¿Harto de llamar a tu operadora y que te atienda una máquina? Grita “¡joder!”

Un día más tocaba enfrentarse a lo que ya parecía inevitable: un nuevo cobro incorrecto en la factura del móvil. No es que el monto fuera excesivo, pero no están las cosas para regalar un sólo céntimo. Así que resuelto, nuestro protagonista descolgó el teléfono y marcó el número del ‘call-center’ del operador. Primero, música. Y tras unos breves acordes de una melodía de la que luego es imposible zafarse, suena una voz femenina robotizada: “Buenos días, ¿en qué puedo ayudarle?”, espeta la máquina.

La primera impresión es desconcertante. ¿Está uno realmente hablando a un ordenador? Superado el primer shock, responde obediente: “me han vuelto a cobrar mal en la última factura”. Silencio. Al cabo de unos segundos vuelve la cyber voz al ataque: “No comprendo, ¿lo puede repetir?”. Llegados a este punto uno va notando cómo la frustración y la ira se van abriendo paso en su persona: ¿tan difícil es hablar con una persona de carne y hueso que nos comprenda?

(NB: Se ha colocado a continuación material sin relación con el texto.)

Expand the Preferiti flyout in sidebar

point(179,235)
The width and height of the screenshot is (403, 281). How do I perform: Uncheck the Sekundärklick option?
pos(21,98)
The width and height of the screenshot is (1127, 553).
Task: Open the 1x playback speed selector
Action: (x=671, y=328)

Pues bien, los sistemas de respuesta de voz interactiva que filtran y clasifican el grueso de las llamadas que entran en los centros de atención al cliente ahorran mucho tiempo (y por extensión, dinero) a las empresas que los contratan o gestionan. Y sin embargo, son una fuente constante y creciente de frustración para los desesperados clientes que se entregan a la no siempre eficiente máquina. Es un círculo vicioso: cada vez las grandes firmas confían su primera barrera de atención a estas rentables máquinas, pero al tiempo, aumenta el malestar de los clientes que se ven ninguneados y no siempre comprendidos (en toda la extensión del término) por estos sistemas de locución automáticos. Este creciente cabreo está comenzando a provocar que algunos de los grandes comiencen a tomar medidas con una prioridad en mente: no perder al cliente.

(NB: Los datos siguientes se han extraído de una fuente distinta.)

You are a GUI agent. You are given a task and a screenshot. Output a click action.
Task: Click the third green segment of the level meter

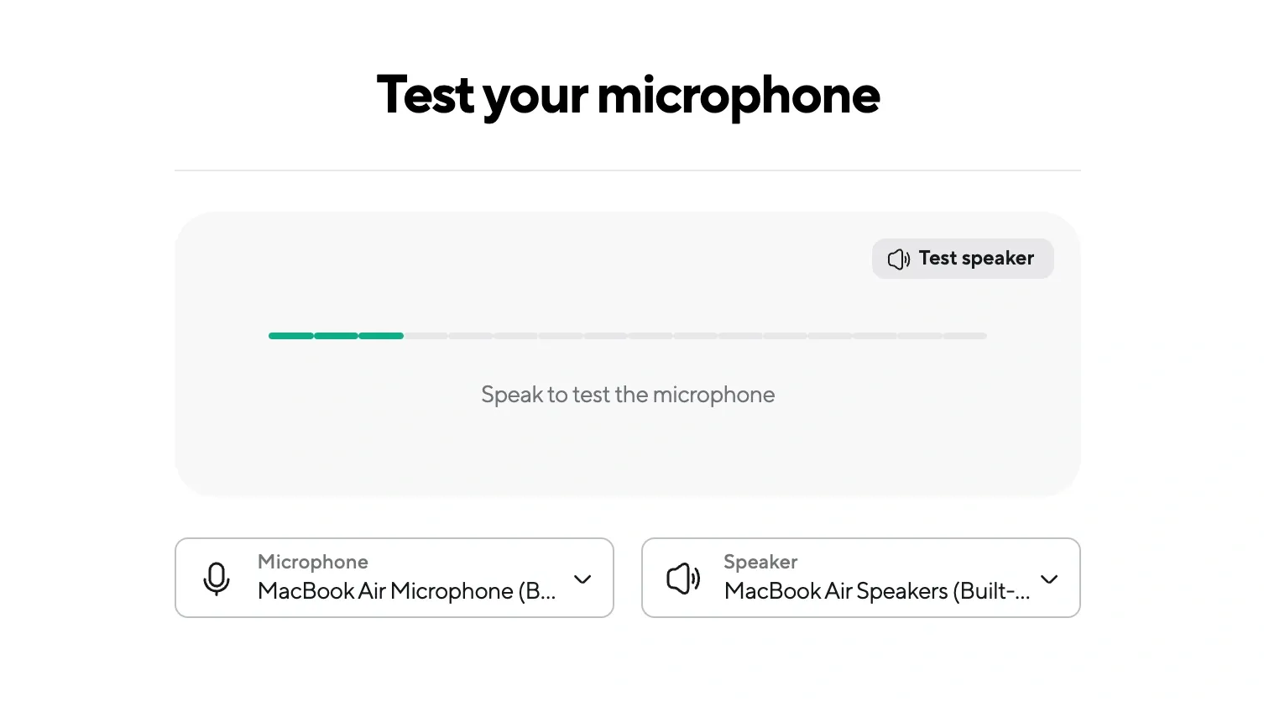coord(381,336)
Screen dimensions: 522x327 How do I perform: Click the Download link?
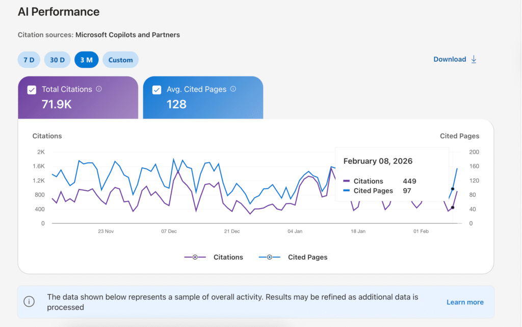click(450, 59)
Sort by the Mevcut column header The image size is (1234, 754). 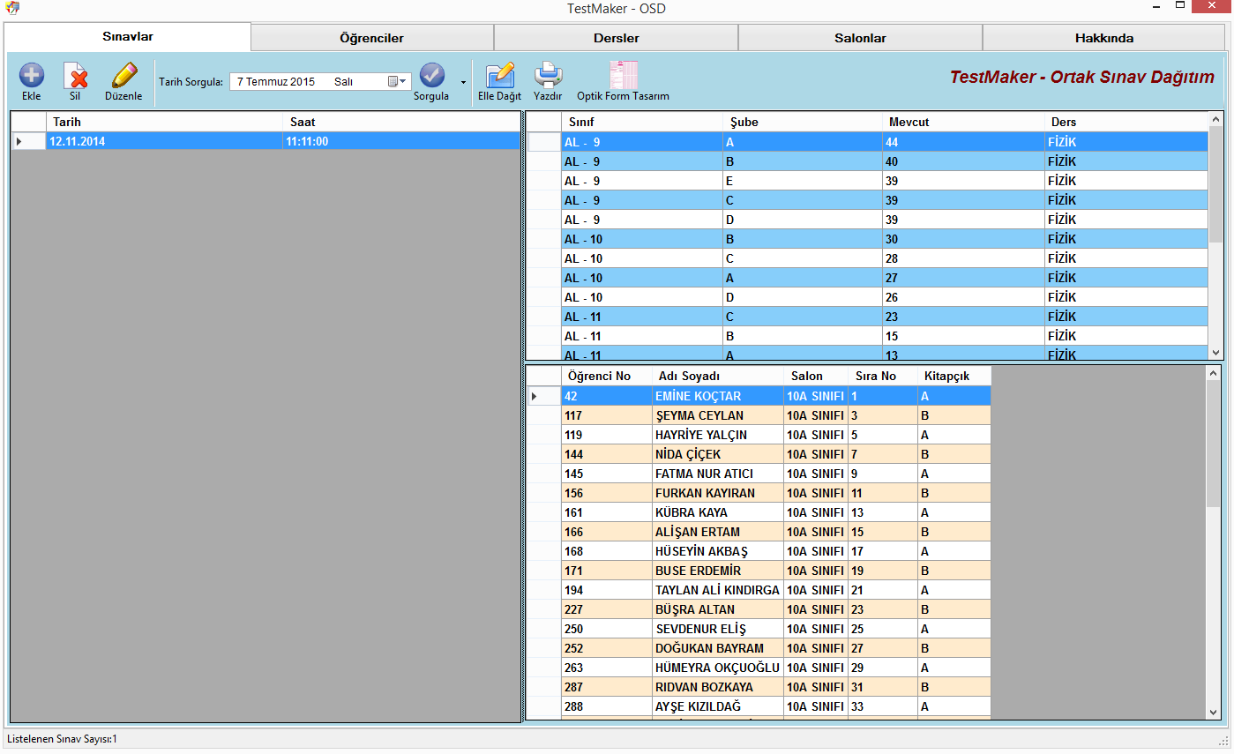[x=962, y=122]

Frustrantes, pero muy eficientes
Y si piensan en una firma a la que le preocupe en especial la satisfacción del cliente, no errarán si han escogido a Apple. La firma californiana también ha confiado a estos sistemas automatizados la primera criba de llamadas en el Apple Care, su servicio de atención técnica, pero según hemos podido leer en The Next Web, sus ‘call-center’ automatizados cuentan con un atajo que ahora ha sido puesto al descubierto. Según podemos leer en la citada web, un usuario ha descubierto que si en medio de la locución automatizada el cliente menciona la palabra “fuck” (“joder”), la voz robotizada se interrumpe de forma instantánea en medio de la frase y entra como un rayo un operador de carne y hueso. Todo por no perder al cliente.

El descubridor de la palabra mágica no ha dudado en compartir su experiencia con la comunidad de Reddit, donde la mención ha subido como la espuma. Pero en pleno intercambio de mensajes, ha llegado la sorpresa. Un exempleado de Apple que asegura haber trabajado en el soporte telefónico reconoce que es cierto: si se suelta un taco el sistema transfiere la llamada automáticamente a un operador.

“Pero la gestión no será más corta, al contrario: la llamada será reconducida por ese operador y volverá a la cola con el resto de llamadas entrantes”. ¿No hay forma más rápida entonces de solucionar un problema en un sistema automatizado? “Seguir puntualmente las indicaciones de la máquina”, explica este operador, “es lo más efectivo”.